This is what Jesus was “fulfilling” or accomplishing. The exodus at the time of Moses had brought the children of Israel out of slavery and bondage in Egypt to a place where they would be free to worship their God. Jesus’ death—his exodus—accomplished freedom from slavery and bondage to sin for whomever will accept it. The first exodus and covenant was a foreshadowing of the second. The first exodus pointed to the final exodus that would be accomplished by Jesus on the cross.
In taking the disciples with him, Jesus was trying to tell them what he had come to accomplish—his death. But they didn’t understand it; when it came time for him to be crucified in Jerusalem, we find them running away in fear and confusion, and then hiding in a locked room for days afterward. We know for sure they didn’t understand, because if they had understood they wouldn’t have been in hiding. They would have been down at the tomb, waiting for the resurrection.
Jesus is constantly in the business of revealing himself to people. The question is: what will we see? The disciples should have seen the clear parallel here because they would have grown up hearing the stories about Moses and the Exodus. And what Moses carried down from the mountain—the Ten Commandments and the covenant—were the very foundation of their faith.
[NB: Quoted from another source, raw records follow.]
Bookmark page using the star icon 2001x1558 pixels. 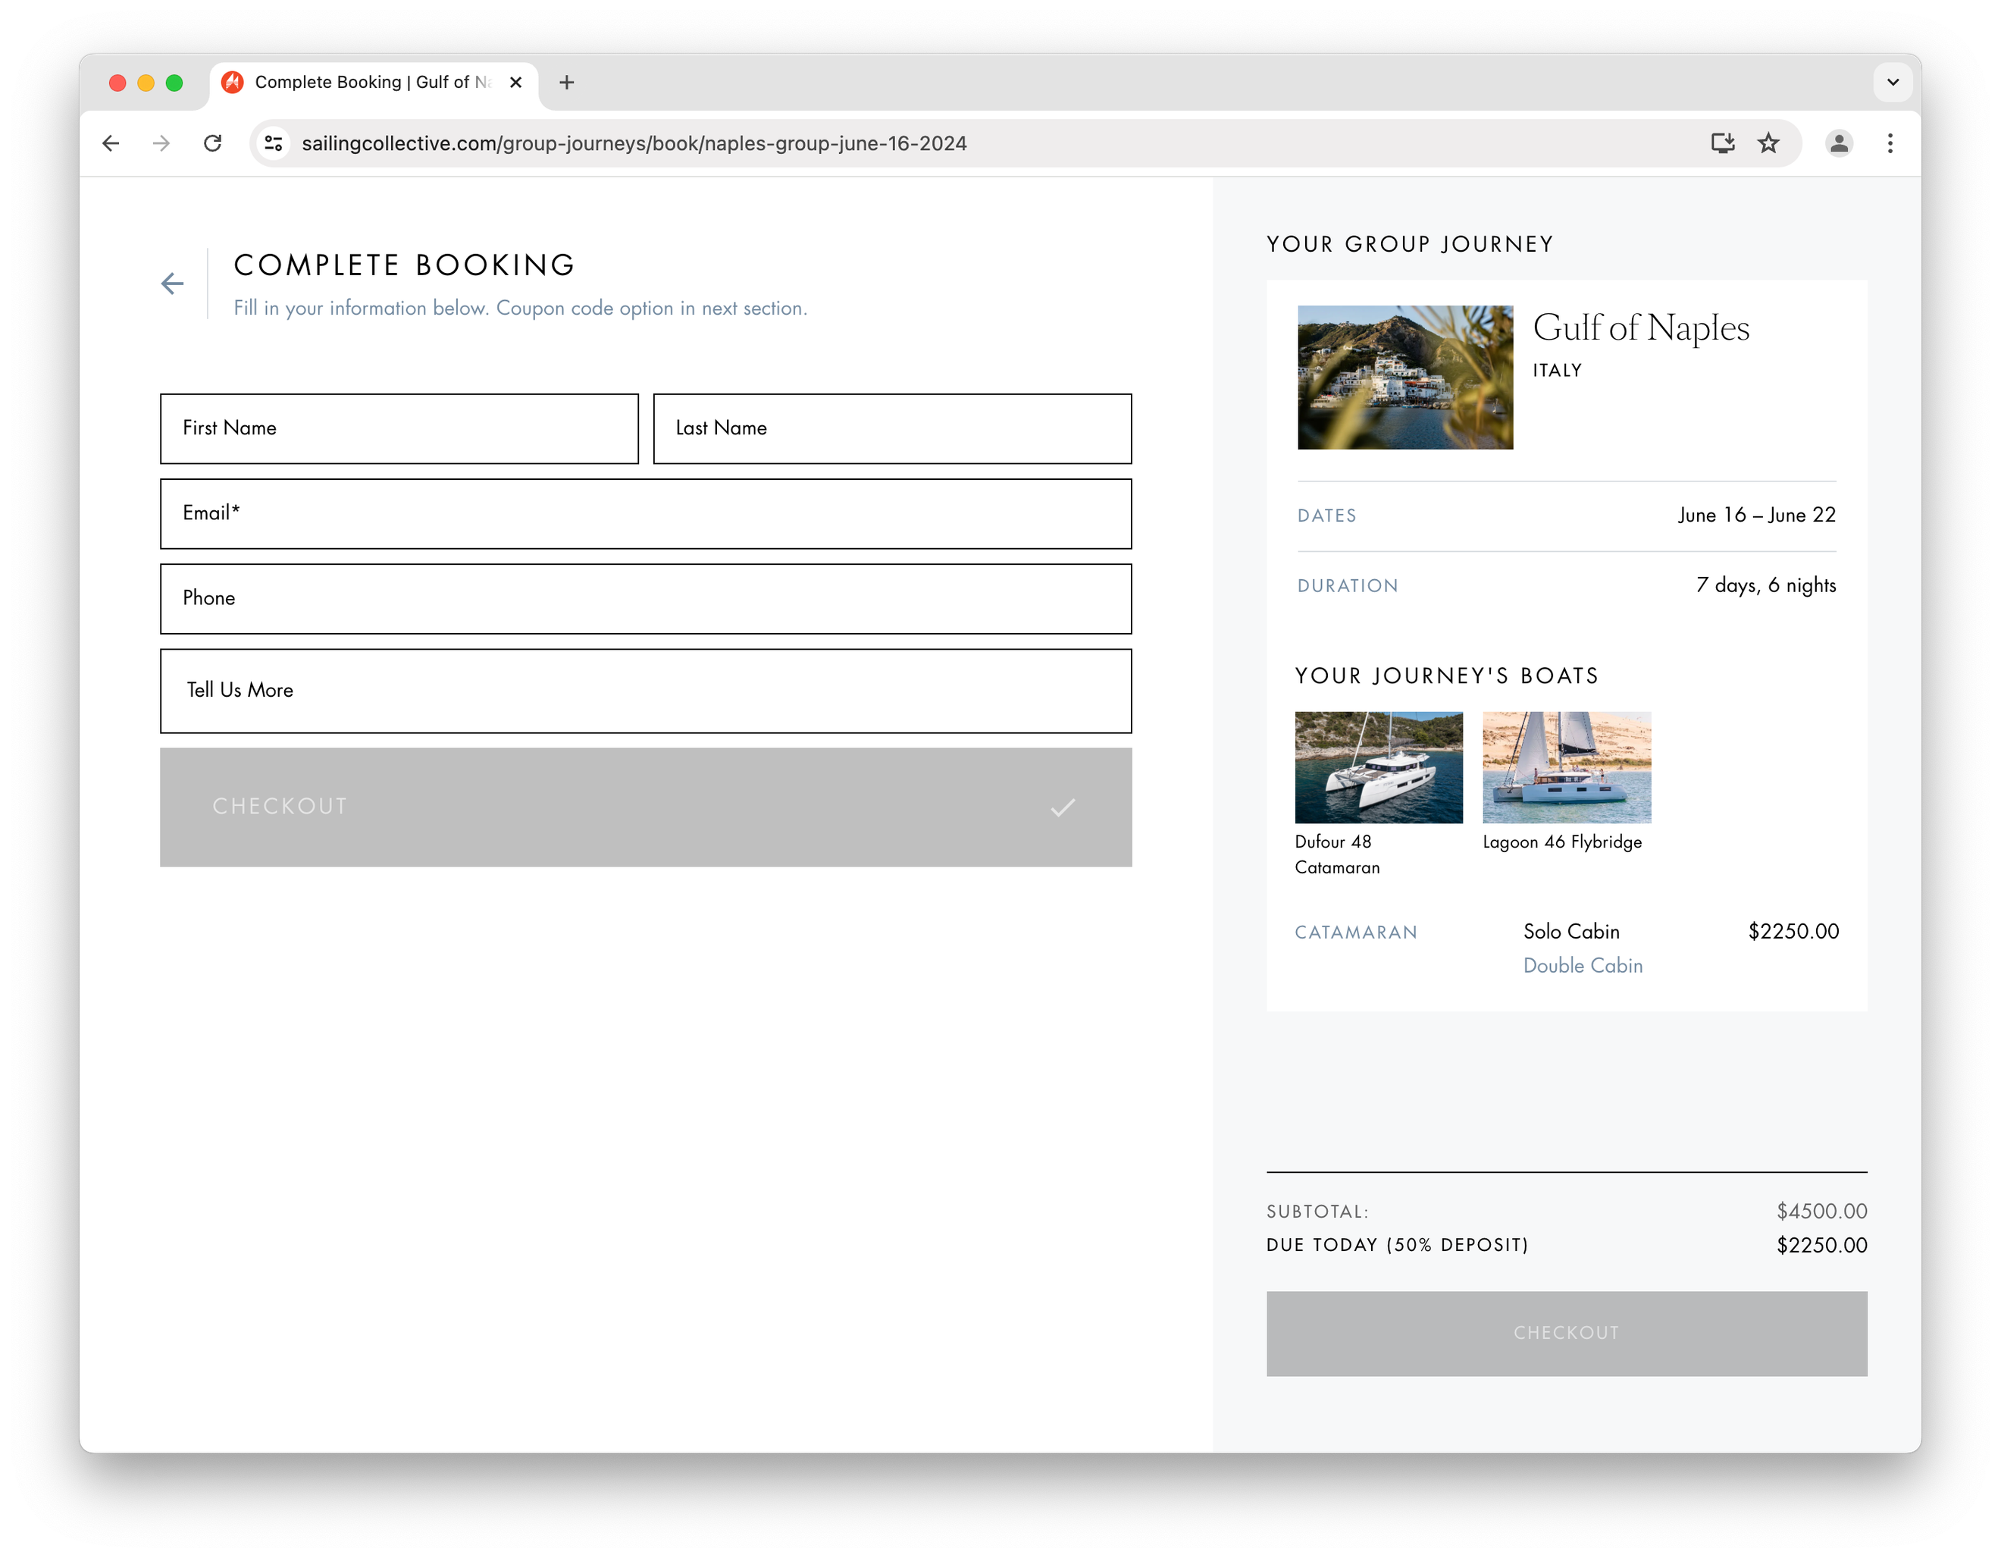(x=1768, y=143)
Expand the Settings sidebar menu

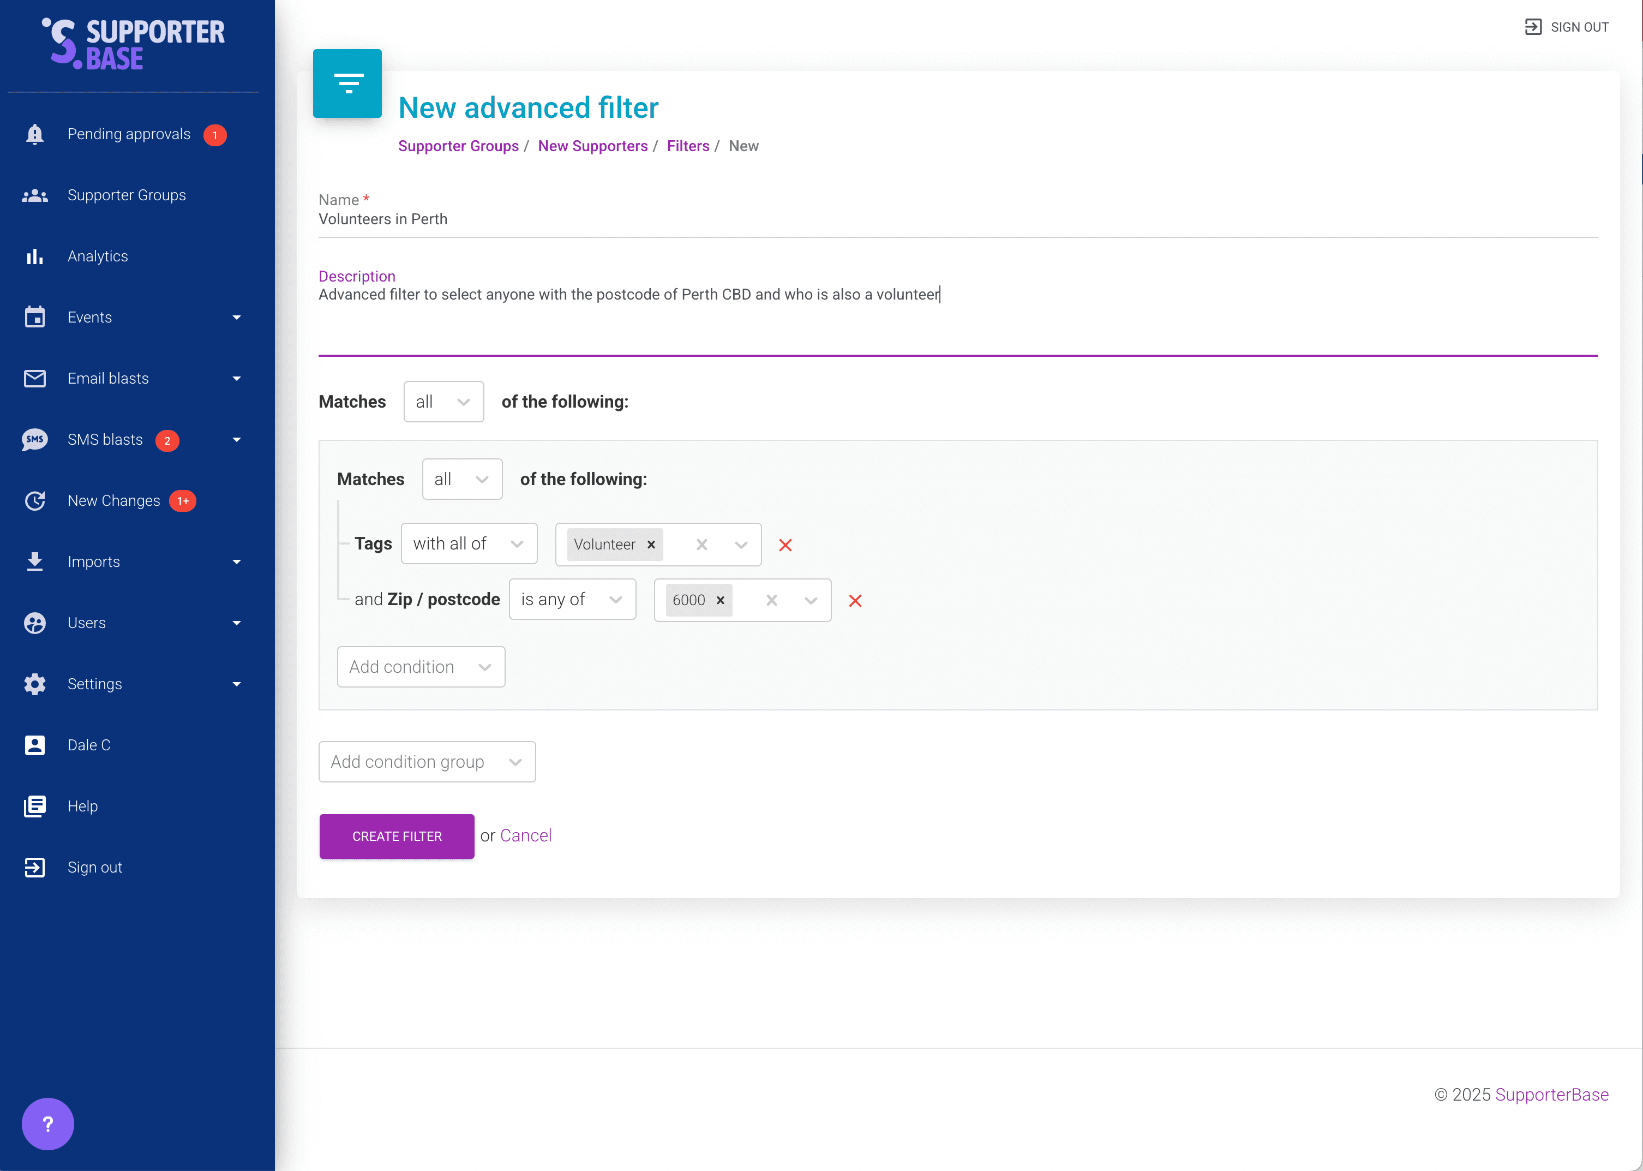[x=236, y=684]
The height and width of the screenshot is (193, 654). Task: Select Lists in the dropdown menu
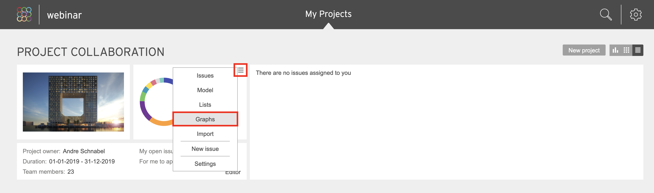click(x=205, y=105)
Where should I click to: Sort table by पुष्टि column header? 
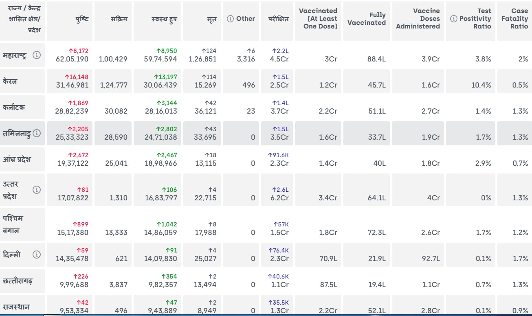pos(82,19)
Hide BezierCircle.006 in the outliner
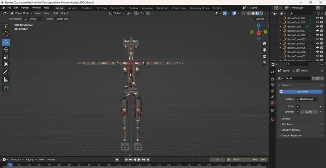326x168 pixels. 317,18
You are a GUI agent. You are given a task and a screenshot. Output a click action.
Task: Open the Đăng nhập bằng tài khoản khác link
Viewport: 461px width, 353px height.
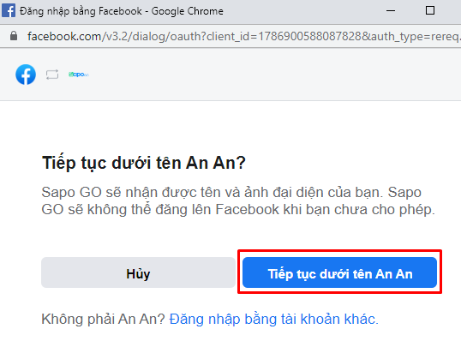273,319
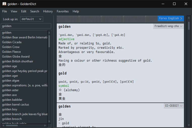The image size is (192, 128).
Task: Click the GoldenDict book icon in title bar
Action: 4,4
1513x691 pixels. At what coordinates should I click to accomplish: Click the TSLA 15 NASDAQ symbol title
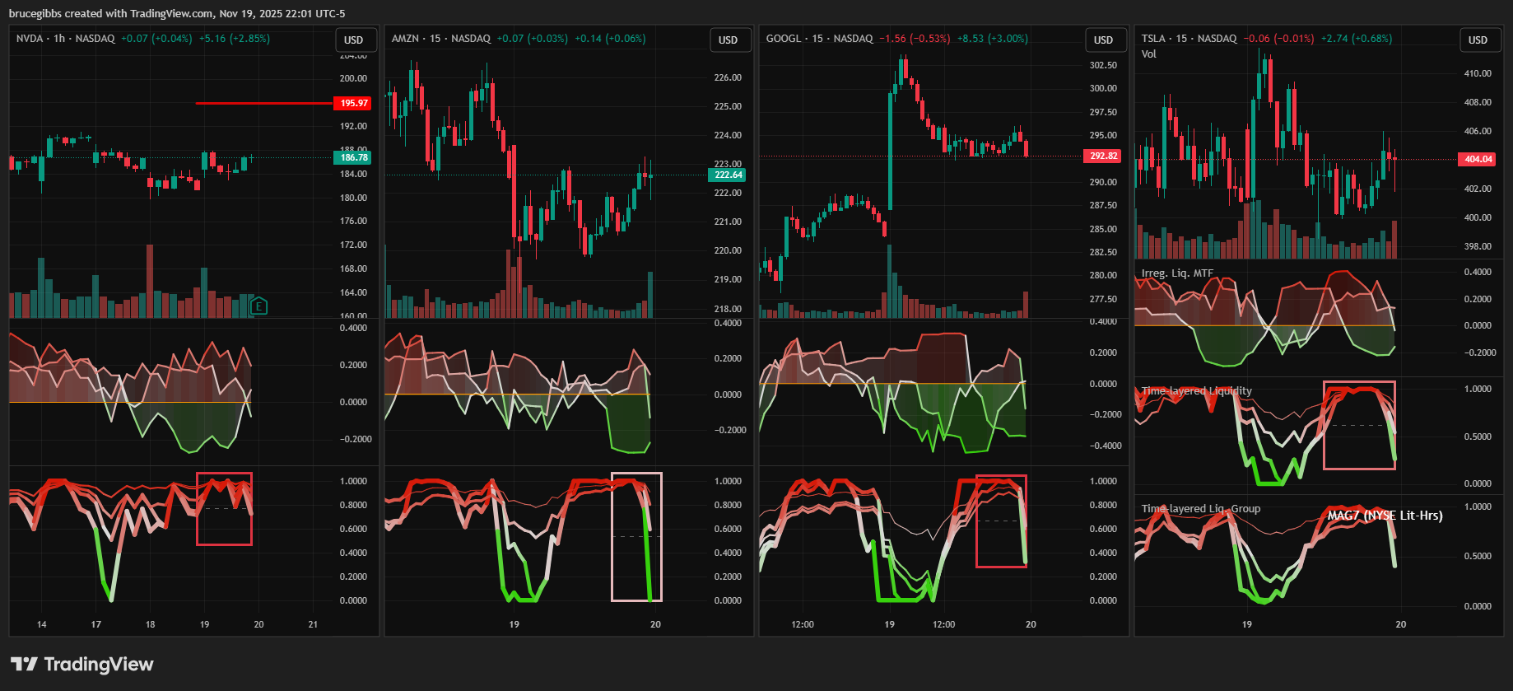[x=1189, y=39]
And when Moses himself showed up to discuss Jesus’ “exodus” with him in front of the disciples, it should have been clear. But they couldn’t see. Perhaps they had already formed too much of an opinion of who Jesus was and what that meant. Perhaps they were simply too sleepy to really grasp what it was they were seeing. Perhaps they wrote it off as some sort of half-awake dream. Whatever they did, they missed it. And we do the same all the time. We think we’ve got God figured out and we know what he will or will not do, but then we see something God is doing right in front of our eyes and we write it off. After all, we would know when it was God, wouldn’t we?
Well, wouldn’t we? Perhaps not. Perhaps it’s time to allow this God, this Jesus, to be transfigured in our minds. To let him show us who he is, instead of walking around with our preconceived notions of who he is. Perhaps it’s time for all of us—no matter how long we’ve been researching this Jesus-thing—to take another look.